I begin with the hunger of
Albert Camus. The philosopher, novelist, and playwright was born in French Algeria, living for much of his childhood in a home without electricity or running water. No oven — just an alcohol stove. No toilets — just holes in the masonry. And no father: his dad, Lucien, was killed by shrapnel when Camus was a baby. In
The First Man, Camus wrote of his mother Catherine's "gnarled" hands, broken by years of scrubbing floors and wringing laundry. He described his grandmother's whip, the bull pizzle, used when the boy did not obey.
But this was no simple lament. Camus also offered his childhood pleasures: the Mediterranean sea, the smell of dirt in autumn rains, soccer matches, the stoic manliness of sailors, even the stink of urine after days of banal office labor in the lycée holidays. One notable joy: borrowing books. The boys walked from the library to the main street, skimmed the text under streetlights, then ran to their homes to read under paraffin lamps. Camus wrote that he wanted "small type stretching all the way across tightly justified lines, filled to the brim with words and sentences, like those enormous rustic dishes you can eat at long and heartily without ever emptying them."
This is Camus's hunger. His urge to dash into the Algerian waves, or stand squinting into the tempest — this was how he read. "Devouring everything indiscriminately," he said he "swallowed the best at the same time as the worst." Camus consumed words, and then digested their fantasies of comedy and heroism, metabolising them until they were him. His desire for life pushed him to fight, to hammer, to kick — and crack those cloth spines, with their scent of ink and glue.

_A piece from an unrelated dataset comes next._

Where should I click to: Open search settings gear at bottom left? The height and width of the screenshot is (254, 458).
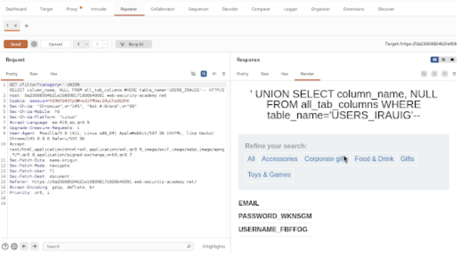pos(14,246)
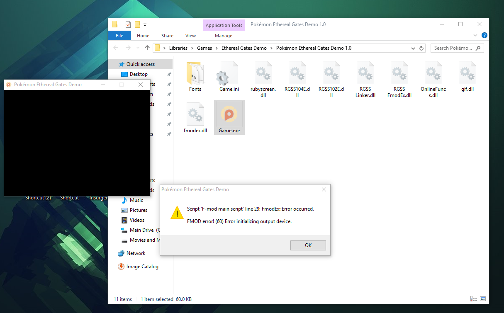Dismiss the FMOD error with OK

coord(308,245)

When I picture my own boyhood and youth, it is, among other things, less savory, an endless meal of these literary courses. Like Camus, I was as starved for text as I was for salt water swimming and fried chicken and, later, a glimpse of thighs under the classroom desk. This was not simply a calculated choice or neutral preference — it was an urge. My point is that reading is not just a cognitive pursuit. It is intellectual, of course: an achievement of high abstraction. But entangled with the cerebral is the visceral: passion, ardor, avidity, yearning. We readers are rational animals — but animals nonetheless, whose whole bodies feed on words.

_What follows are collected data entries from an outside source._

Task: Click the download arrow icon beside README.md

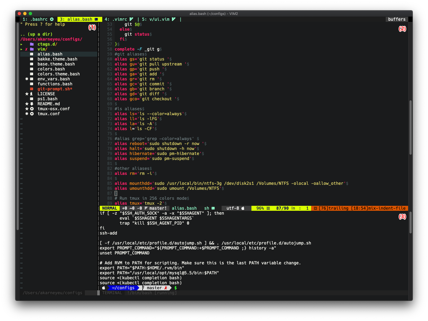Action: [32, 104]
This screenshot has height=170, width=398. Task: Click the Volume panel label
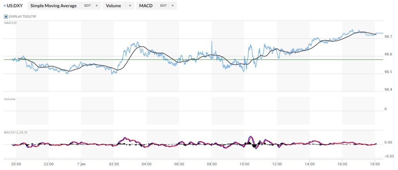tap(9, 99)
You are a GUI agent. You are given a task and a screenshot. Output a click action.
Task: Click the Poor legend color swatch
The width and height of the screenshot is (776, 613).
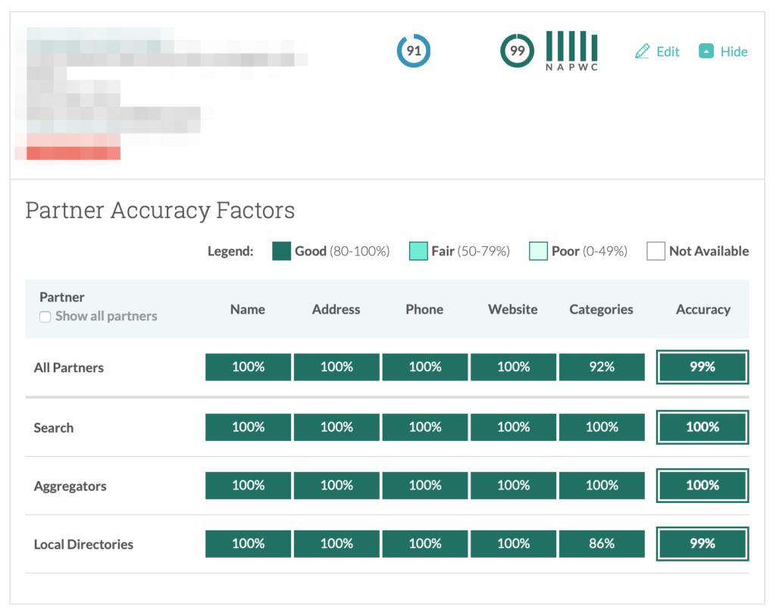(537, 252)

But why? Why drool for new releases, or remember
The Magic Faraway Tree as delicious as an all-day gobstopper? Reading offers experiences. And this is no small thing, because life always involves experience: doing and undergoing, acting and reacting, speaking and replying, perceiving and being perceived. Existence is a to-and-fro between creature and environment, self and world, I and thou. Like all art, the written word provides an experience: sensation, emotion, and thought, given new unity. Some new shape, form, pattern.
We are social animals, and our excellences are cultivated gregariously alongside rival ideas of beauty, goodness, and justice.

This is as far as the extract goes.